He further noted that like many islands around the world, SVG is environmentally fragile.
“And in the light of all the imposing pressures from human activities, these also give rise to it being economically vulnerable.”
Burgin noted that the unsustainable use of resources has many implications that directly and indirectly threaten the livelihoods and health and well being of all Vincentians.
“The indiscriminate cutting of trees not only leads to a loss of habitat for many animal species, it also leads to land degradation, soil erosion, floods and other disasters, as well as more concentration of carbon dioxide in the atmosphere. Land base sources of pollution are eventually deposited into the rivers and seas and affect the health of aquatic and marine ecosystems.

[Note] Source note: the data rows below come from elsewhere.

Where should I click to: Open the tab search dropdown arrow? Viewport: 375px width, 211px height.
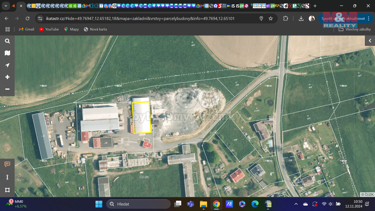(x=6, y=6)
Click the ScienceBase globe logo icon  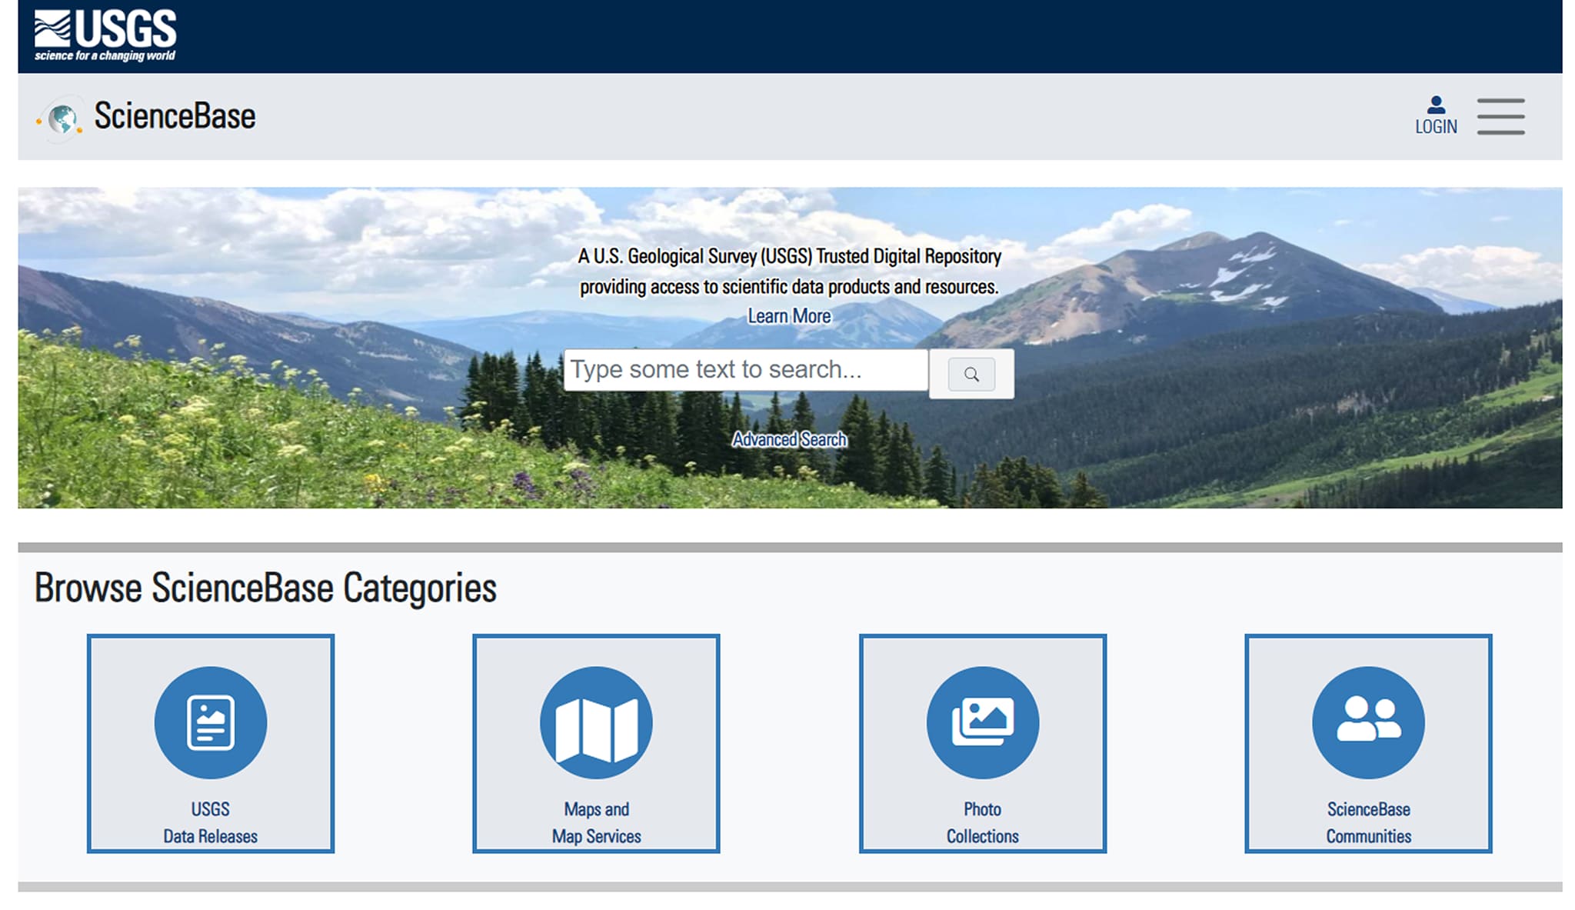pyautogui.click(x=62, y=118)
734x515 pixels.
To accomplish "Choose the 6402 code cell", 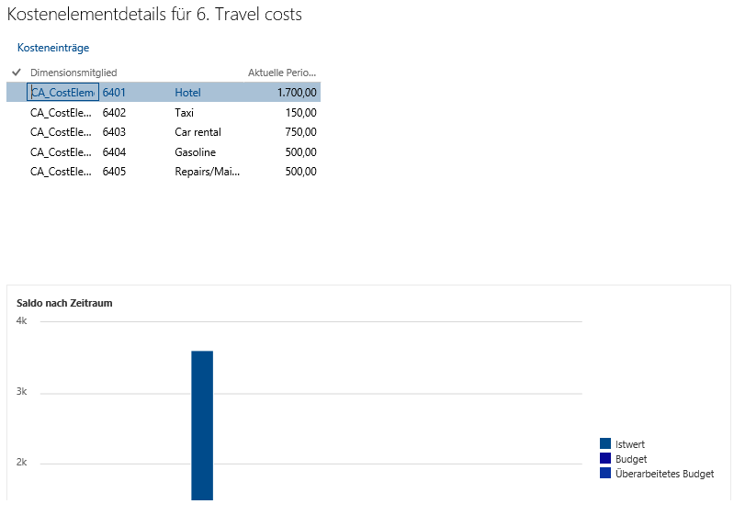I will pyautogui.click(x=114, y=112).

“The destruction of mangroves leaves shorelines vulnerable to storms and hurricane winds, waves, and floods. It also restricts its other functions such as helping to prevent erosion by stabilizing sediments with their tangled root systems, maintaining water quality and clarity, filtering pollutants and trapping sediments originating from land as well as serving as a nursery for young fishes, etc. These practical examples are seen on numerous occasions throughout the island.”
The minister said his ministry, through its National Strategy and Action Plan, is trying to combat the negative actions taken by some citizens in destroying the nation’s valuable biodiversity.
“By mainstreaming biodiversity conservation and management, we can move forward with a more holistic approach geared towards conservation,” he said.